Avoid ACE inhibitors in patients with angioedema without wheals, as these medications can precipitate or worsen angioedema. 1, 2, 5
Critical Management Pitfalls
Never use antihistamines or corticosteroids in place of epinephrine for anaphylaxis. 1 Antihistamines take 30-120 minutes to reach peak plasma concentrations and lack the vasoconstrictive, bronchodilatory, and mast cell stabilization properties of epinephrine. 1
Avoid first-generation antihistamines in acute infusion reactions, as they can exacerbate hypotension, tachycardia, and shock through their anticholinergic effects. 1
Special Population Adjustments
In moderate renal impairment: Avoid acrivastine; halve the dose of cetirizine, levocetirizine, and hydroxyzine. 1, 2
In significant hepatic impairment: Avoid mizolastine. 1, 2 Avoid hydroxyzine in severe liver disease. 1, 2
In pregnancy: Avoid antihistamines if possible, especially during the first trimester. 1, 2 If necessary, choose chlorphenamine due to its long safety record. 1, 2
Diagnostic Workup for Chronic Spontaneous Urticaria
Perform basic tests including differential blood count, C-reactive protein or ESR, total IgE, and IgG-anti-thyroid peroxidase levels to identify autoallergic or autoimmune-mediated disease. 3 Patients with autoimmune chronic spontaneous urticaria are more likely to have low total IgE levels and elevated IgG-anti-TPO. 3
A high ratio of IgG-anti-TPO to total IgE is currently the best surrogate marker for autoimmune chronic spontaneous urticaria. 3 This can help predict response to omalizumab versus cyclosporine.

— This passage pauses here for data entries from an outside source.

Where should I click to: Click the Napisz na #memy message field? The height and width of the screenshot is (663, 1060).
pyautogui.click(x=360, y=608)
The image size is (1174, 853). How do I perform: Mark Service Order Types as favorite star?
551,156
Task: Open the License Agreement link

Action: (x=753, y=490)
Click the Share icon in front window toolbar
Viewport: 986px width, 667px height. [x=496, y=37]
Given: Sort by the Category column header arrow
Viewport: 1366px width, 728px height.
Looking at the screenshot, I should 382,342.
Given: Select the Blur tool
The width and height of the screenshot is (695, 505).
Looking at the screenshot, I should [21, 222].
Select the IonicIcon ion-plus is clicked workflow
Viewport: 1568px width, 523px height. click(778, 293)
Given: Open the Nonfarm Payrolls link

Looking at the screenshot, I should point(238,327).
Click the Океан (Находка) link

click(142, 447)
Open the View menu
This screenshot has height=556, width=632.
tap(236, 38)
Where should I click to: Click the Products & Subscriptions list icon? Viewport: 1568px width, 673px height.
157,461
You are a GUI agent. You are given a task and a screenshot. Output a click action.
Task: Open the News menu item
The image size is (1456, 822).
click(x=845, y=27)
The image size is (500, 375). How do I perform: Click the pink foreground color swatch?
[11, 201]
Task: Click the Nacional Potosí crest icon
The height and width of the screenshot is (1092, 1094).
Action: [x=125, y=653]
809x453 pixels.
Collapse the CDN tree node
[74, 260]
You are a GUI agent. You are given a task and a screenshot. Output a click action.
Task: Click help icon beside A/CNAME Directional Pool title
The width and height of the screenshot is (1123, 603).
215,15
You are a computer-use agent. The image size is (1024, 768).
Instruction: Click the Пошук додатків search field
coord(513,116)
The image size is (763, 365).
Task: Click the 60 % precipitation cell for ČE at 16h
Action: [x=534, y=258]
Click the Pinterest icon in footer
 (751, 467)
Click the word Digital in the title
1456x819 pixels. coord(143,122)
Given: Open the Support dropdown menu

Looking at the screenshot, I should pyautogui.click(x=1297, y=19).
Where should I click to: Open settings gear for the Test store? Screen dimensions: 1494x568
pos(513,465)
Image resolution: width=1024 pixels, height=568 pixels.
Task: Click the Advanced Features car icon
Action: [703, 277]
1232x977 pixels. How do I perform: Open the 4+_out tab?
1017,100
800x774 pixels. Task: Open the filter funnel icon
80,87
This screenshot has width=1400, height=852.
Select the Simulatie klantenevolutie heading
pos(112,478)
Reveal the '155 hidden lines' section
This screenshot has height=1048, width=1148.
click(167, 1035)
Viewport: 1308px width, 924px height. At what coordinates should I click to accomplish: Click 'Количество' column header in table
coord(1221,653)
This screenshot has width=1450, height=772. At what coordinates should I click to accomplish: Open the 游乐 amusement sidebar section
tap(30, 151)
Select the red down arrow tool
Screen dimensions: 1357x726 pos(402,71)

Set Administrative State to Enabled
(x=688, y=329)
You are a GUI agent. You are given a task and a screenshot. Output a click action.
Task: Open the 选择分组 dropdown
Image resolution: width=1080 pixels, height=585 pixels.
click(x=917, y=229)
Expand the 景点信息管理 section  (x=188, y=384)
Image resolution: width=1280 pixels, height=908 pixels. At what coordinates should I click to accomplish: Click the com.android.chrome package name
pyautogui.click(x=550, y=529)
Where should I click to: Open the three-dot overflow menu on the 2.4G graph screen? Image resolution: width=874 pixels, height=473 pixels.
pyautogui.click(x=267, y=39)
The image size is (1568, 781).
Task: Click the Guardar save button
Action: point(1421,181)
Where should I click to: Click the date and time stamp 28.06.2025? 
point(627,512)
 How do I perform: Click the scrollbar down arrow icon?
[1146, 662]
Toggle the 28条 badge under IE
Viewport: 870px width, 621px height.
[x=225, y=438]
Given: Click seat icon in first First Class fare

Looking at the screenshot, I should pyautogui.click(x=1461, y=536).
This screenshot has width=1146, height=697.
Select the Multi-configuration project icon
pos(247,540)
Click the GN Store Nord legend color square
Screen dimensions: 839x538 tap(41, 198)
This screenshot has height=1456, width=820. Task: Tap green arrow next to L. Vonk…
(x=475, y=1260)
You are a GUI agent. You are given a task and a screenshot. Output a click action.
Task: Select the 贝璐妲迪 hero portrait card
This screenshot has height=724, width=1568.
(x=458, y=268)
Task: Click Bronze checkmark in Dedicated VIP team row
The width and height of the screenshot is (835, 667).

Prognosis and Patient Counseling
Approximately 50% of patients with chronic urticaria presenting with wheals alone will be clear by 6 months. 1, 2 This provides realistic expectations for patients.
Patients with both wheals and angioedema have a poorer outlook, with over 50% still having active disease after 5 years. 1, 2 These patients require more aggressive management and longer follow-up.